第20話 この狼イケメンすぎる!

おじいさんはあのあと石版を譲ってもらう時いいものを見せてもらってお金は受け取れないと言っていましたが、小人達が看板で『今までありがとう。だから受け取ってほしい。』と本心を伝えてくれたのでちゃんと3金を渡すことができました。

しかしまぁ、その後が大変でおじいさんぼろぼろ泣いちゃって手を離してくれなくて大変でした。

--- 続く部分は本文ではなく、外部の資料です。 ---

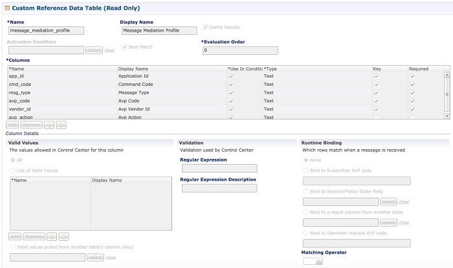Screen dimensions: 453x268
Task: Toggle the Best Match checkbox
Action: pos(124,46)
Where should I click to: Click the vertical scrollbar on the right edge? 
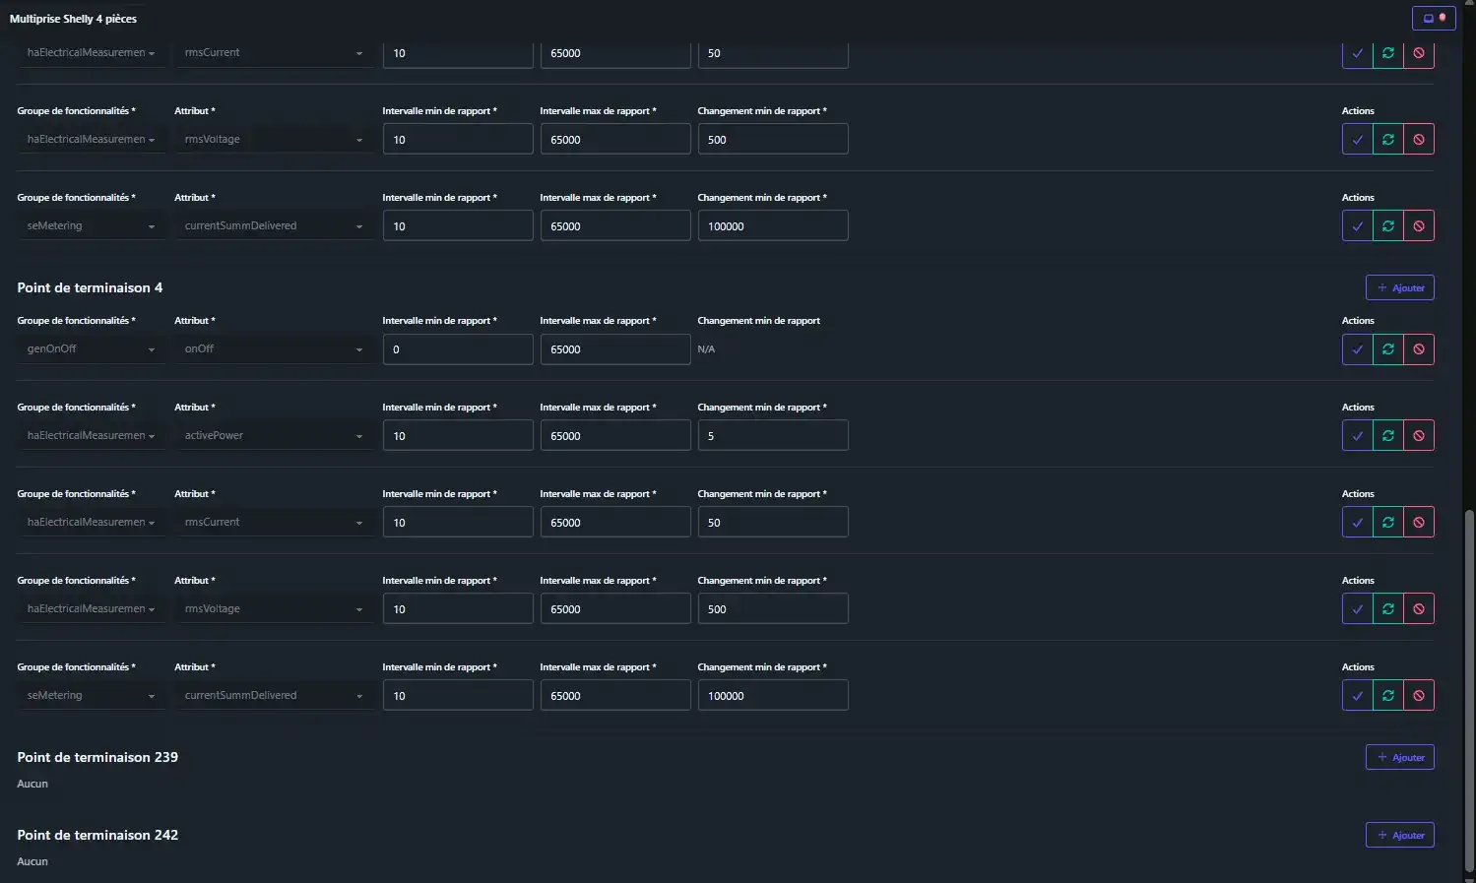click(x=1469, y=689)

「大変だったけど…、100年前との違いを改めて実感できて楽しかったです。」

「そう思っているならよかった…。そういえば宿でも探すのか?」


それも考えたのですが。


「せっかくなんで昔みたいにフィリーと一緒に野宿したいな。」

「…いいのか?」


…しっぽ振ってますね。


「うん、久しぶりにフィリーと一緒に眠りたいと思って…。だめかな?」

「ぐふぅ…!」


四つん這いになっちゃいました。

えっと…フィリー大丈夫ですかね?あ、四つん這いから起きました。


「ナツメ…儂を悩殺しようとしないでくれ!」

「え?」

「いや、なんでもない。」


えーっと…別に悩殺しようとしてないです。

甘えてるだけなんですけど、…そういえば前回もこんなことがありましたね。

確かあの時美菜から変なこと言われましたっけ?

『夏はさ普段計算高いけど、相手のピンポイントを躊躇なく踏み抜いて悩殺するのは控えたほうがいいよ。そこはものすごい天然で鈍感なんだから。』だったかな。

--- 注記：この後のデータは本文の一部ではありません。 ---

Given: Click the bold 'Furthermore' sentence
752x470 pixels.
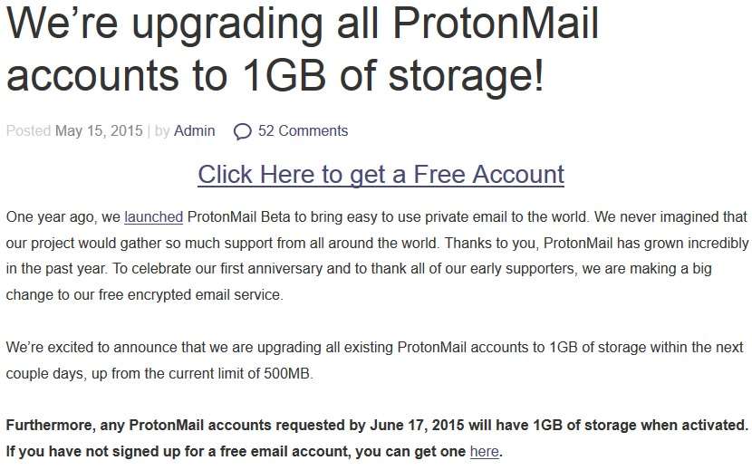Looking at the screenshot, I should pyautogui.click(x=377, y=426).
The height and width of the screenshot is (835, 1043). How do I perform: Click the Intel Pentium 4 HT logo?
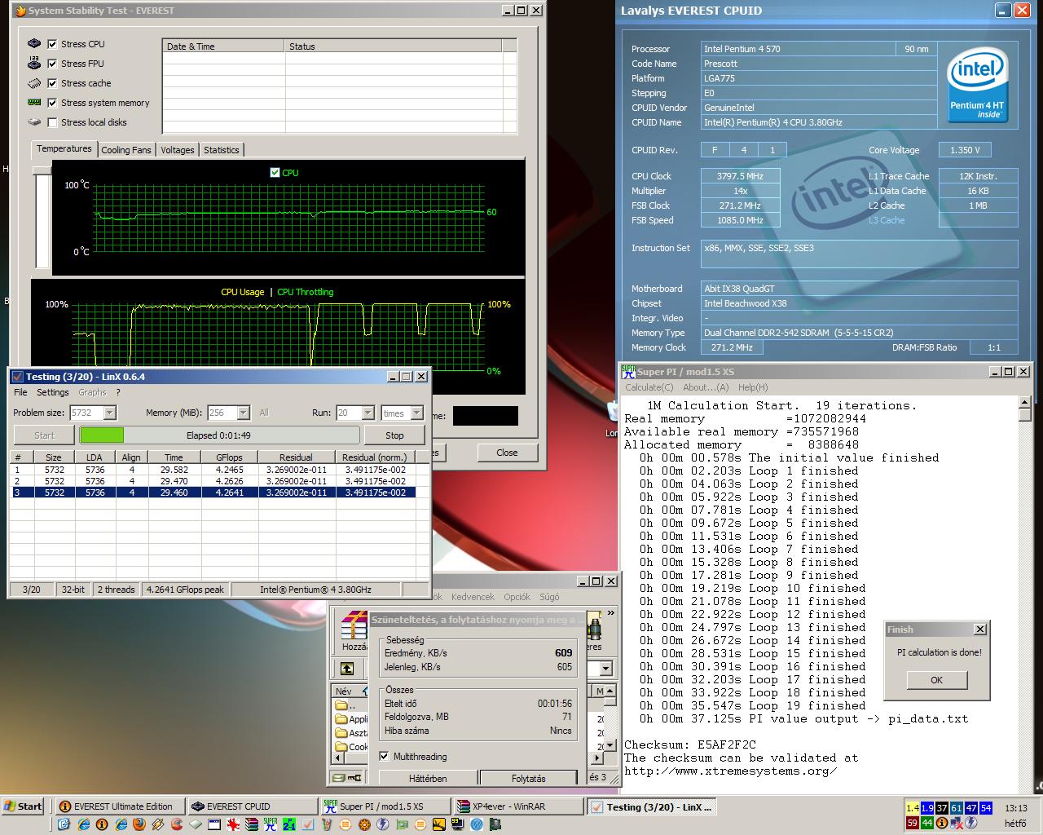pyautogui.click(x=977, y=84)
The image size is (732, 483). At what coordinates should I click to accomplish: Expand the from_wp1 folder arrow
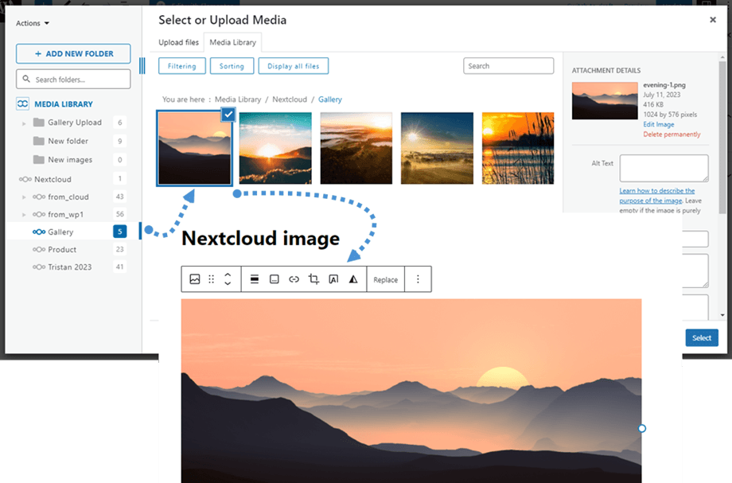coord(24,215)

「う…うーん。歳とっても天然の部分は治らないんですね。」

「…まぁ、儂はナツメのそういう部分も好きだがな。」

「そういえばフィニー。」


私は歩みを止めてフィニーを呼び止めた。


「私のこと聞かないの?」


私はちょっと怖かったのです。

前の世界でのことを話すと嫌われるのじゃないかと、おばあちゃんなんだと伝えると離れるんじゃないと、結婚したことを話すと突き放されるんじゃないかと、そして子供がいたことを話すと失望するんじゃないかと。

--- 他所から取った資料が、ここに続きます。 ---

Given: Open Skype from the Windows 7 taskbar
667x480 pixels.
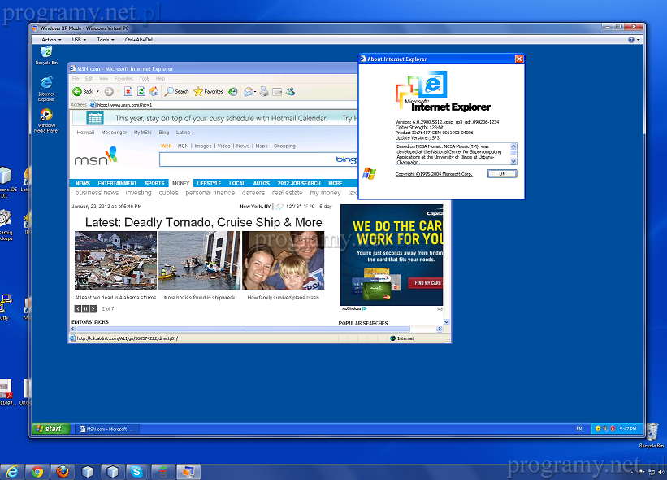Looking at the screenshot, I should pyautogui.click(x=137, y=471).
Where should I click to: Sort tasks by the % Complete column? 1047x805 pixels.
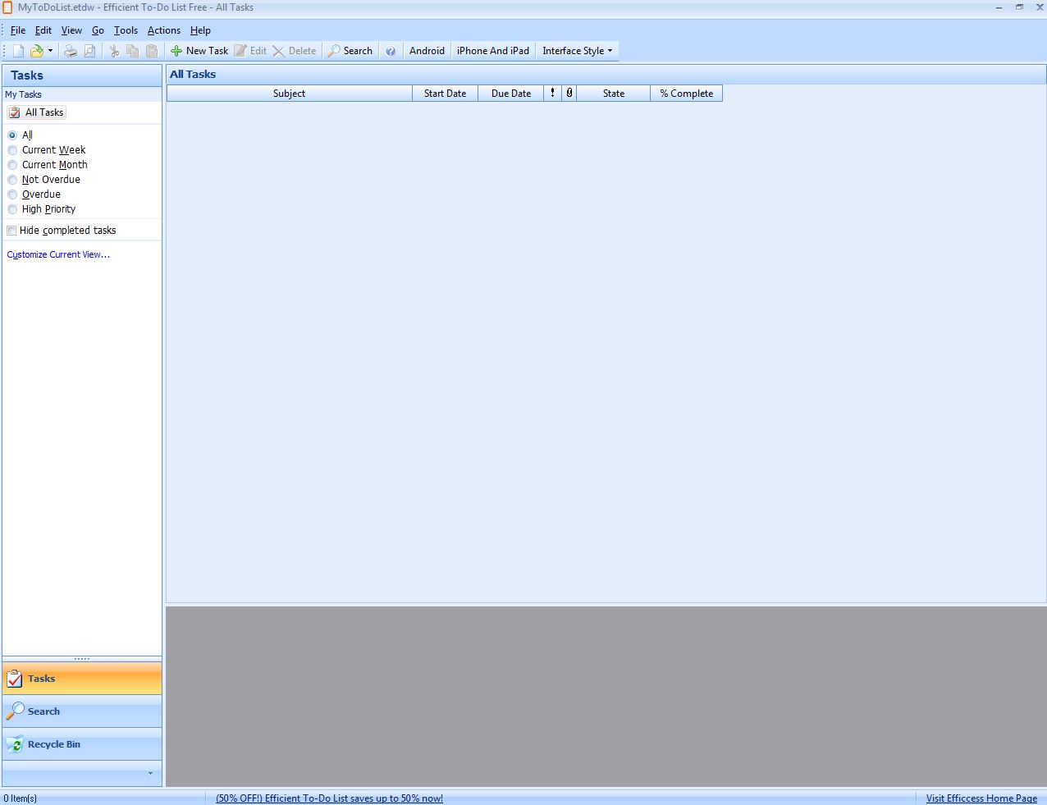coord(686,93)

そんな悩みを語るとストレートに返事が帰って来ました。


「…前世は前世だ。今こうして儂のところいるのだ100年たってもほとんど変わらないお前がだ。」

「フィニー…」

「ただまぁ、君の前世の子供や夫のことを聞かせてくれ。儂は嫉妬もするがお前の全てを知りたいくらい欲深いからな。」


…わぁ私絶対顔真っ赤だ。

フィニーがイケメン過ぎて私が辛いです。

何ですか、私もフィニーの全て知りたいですよ!でも、悩み全部吹き飛んじゃったじゃないですか!


「ふむ、ということは次母親になってもきっと良い母親になるのだろうな。」

「ぴぃん…」


やめて、私をニコニコしながら見ないで!

はぁー、熱いです。

冷蔵庫があったら頭をダイブさせたいです!

くそぅ、こうなったらカウンター食らわせてやります。


「そ…その、何年たってもあなたに会いたいなって…思ってました…。」

「…すまん考える時間をくれないか。」

「え?」


あ、これはまずいやつですね。


「…決めた。儂と一緒に幸せになろうか。

「ふ…ふぁい…」


お姫様抱っこしないで、なんか私の脳内で最終回手前の映像が勝手に流れ始めてる気がします!

ちょっと待って。ちょっと待ってください。

エンドロールさーん、エンドロールさーんまだ流れないでくださいね!

物語はまだまだ続きますからねー!


◇◇◇


あのあと二人で野宿をすることにし、焚き火をしながら私達はたくさん昔話をしてました。


「あはは、確かに夏の孫なら達成するな。」

「否定できないのが辛いです…。」


孫がボクシングのトップに立ったといわれた時は血を否定したかった気がしました。


「それにしても幸せそうな終わりで安心した。」

「そうかな…、そうかもしれないですね。」


でも、片隅にはフィニーがいたんですよ。だから今はそれも叶ってもっと幸せなんだなと思いました。